ふかふかのソファに腰掛け体重を預けると、自分でも意外なほど、身体の緊張がほぐれていく。
「はじめまして。アオヤマです」
きっちりしたスーツ姿なのに、なぜか威圧感がない。ここに来るまで感じていた苛立ちや不安といったものが、今の一言ですっと引いたような感覚さえ覚える。
「ナツメです。本日はよろしくお願いします」
ふっとアオヤマが笑った。口角が上げ、温かい瞳でナツメを見る。
「そうかしこまらないでください。今日は、お話したいだけなんです」
「話、ですか」
「はい」
アオヤマはやや身を乗り出した。
「詳しくはまた後で。まずは」
姿勢を直したアオヤマが指先を動かすと、透明な空間にグラフが浮かび上がった。
「こちらをご覧ください」
色分けされた曲線が一日を区切って並んでいる。
「これはあなたの感情曲線です。以前、とある日のものですね」
ホログラムには、波のようにゆるやかに上下する線が描かれていた。
横軸を時間として、朝はやや低め。昼前に上昇。午後に緩やかに下がり、夜には安定している。ほんのわずかな上下だが、グラフは静かに波をつくっている。

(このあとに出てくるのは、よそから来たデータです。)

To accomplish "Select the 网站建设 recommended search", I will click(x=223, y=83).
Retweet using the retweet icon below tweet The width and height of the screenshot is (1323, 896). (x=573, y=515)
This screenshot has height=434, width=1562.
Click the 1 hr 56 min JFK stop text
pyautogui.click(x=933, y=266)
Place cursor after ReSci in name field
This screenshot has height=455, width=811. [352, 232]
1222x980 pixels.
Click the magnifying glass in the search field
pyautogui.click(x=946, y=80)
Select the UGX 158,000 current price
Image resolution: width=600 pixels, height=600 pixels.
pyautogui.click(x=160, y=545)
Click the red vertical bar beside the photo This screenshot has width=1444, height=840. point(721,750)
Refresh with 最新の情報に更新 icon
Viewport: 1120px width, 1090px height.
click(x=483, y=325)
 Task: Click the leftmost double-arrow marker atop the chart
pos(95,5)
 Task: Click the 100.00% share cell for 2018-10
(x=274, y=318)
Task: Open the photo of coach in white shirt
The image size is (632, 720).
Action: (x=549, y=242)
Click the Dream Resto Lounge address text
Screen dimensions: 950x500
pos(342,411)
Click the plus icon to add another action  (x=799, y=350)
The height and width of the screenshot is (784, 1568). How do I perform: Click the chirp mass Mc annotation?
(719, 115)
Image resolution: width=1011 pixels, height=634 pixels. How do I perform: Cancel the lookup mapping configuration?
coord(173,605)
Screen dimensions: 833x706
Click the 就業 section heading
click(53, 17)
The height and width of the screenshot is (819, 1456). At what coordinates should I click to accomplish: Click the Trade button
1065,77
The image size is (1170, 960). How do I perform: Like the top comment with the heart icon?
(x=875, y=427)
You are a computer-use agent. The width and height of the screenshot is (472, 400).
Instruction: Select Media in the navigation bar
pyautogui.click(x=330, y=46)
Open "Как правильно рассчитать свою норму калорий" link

ホログラムを操作し、グラフを拡大するとナツメの行動ログが参照されていた。
「昼休みにコーヒーを飲まれましたね。その直後、ヤイヅさんと話され、幸福度の指標が上がっています。逆に、夕方にかけて少し下降しましたね。疲労や困惑の感情が記録されています。鳥がぐるぐる回っていたのを保存されました」
ナツメは思わず身を乗り出した。まるで心を覗かれているようだ。
「……そうですね。そんな日もあったと思います」
「ええ。ログは正確ですから。呼吸のリズムも落ち着いています。ナツメさんのようにこれだけ安定している方って、意外と珍しいんですよ」
アオヤマは穏やかに笑った。
「これらは決してあなたを責めたり監視したりするものではありません。記録を参照し、行動や感情を振り返ることで、日々の生活の安心を確保したいのです」
「つまり私は……問題はない、ということですか?」
ナツメは尋ねた。
「そうです。あなたの感情曲線は安定しています。とても健康的です。そして、ご自身で行動ログを振り返られたこともありますよね。その意識は、とても素晴らしいものです」
アオヤマはグラフを指でなぞりながら言った。
「あとは、見てください。この小さな揺らぎ。これが自然な心の動きなんです。上下があるからこそ、心はしなやかになる。まっすぐな線や、乱高下のグラフはむしろ危険なんです」
ホログラムのグラフは、確かに大きな乱れはなく、緩やかな波を描いていた。
ナツメは少し胸を撫で下ろした。
「……よかった」
「ええ。あなたはとてもよく適応されています。勤務の評価も安定していますし、特に修正の必要はありませんよ。むしろ、この安定は周りの方にも好影響を与えているといってもいいです」
アオヤマの声は柔らかく部屋に響き、温かい毛布のようにナツメを包んだ。
今朝から感じていた不快感は今この瞬間なくなり、むしろ来て良かったと喜びすら感じている。今までの頑張りや、誇りを持って勤めた業務に対し、真っ直ぐに評価してもらったのだ。
その高揚感のまま、ナツメは疑問を素直にぶつけた。
「では、今日はなぜ呼ばれたのですか?」
静かに、しかし、たしかにその声は部屋に響いた。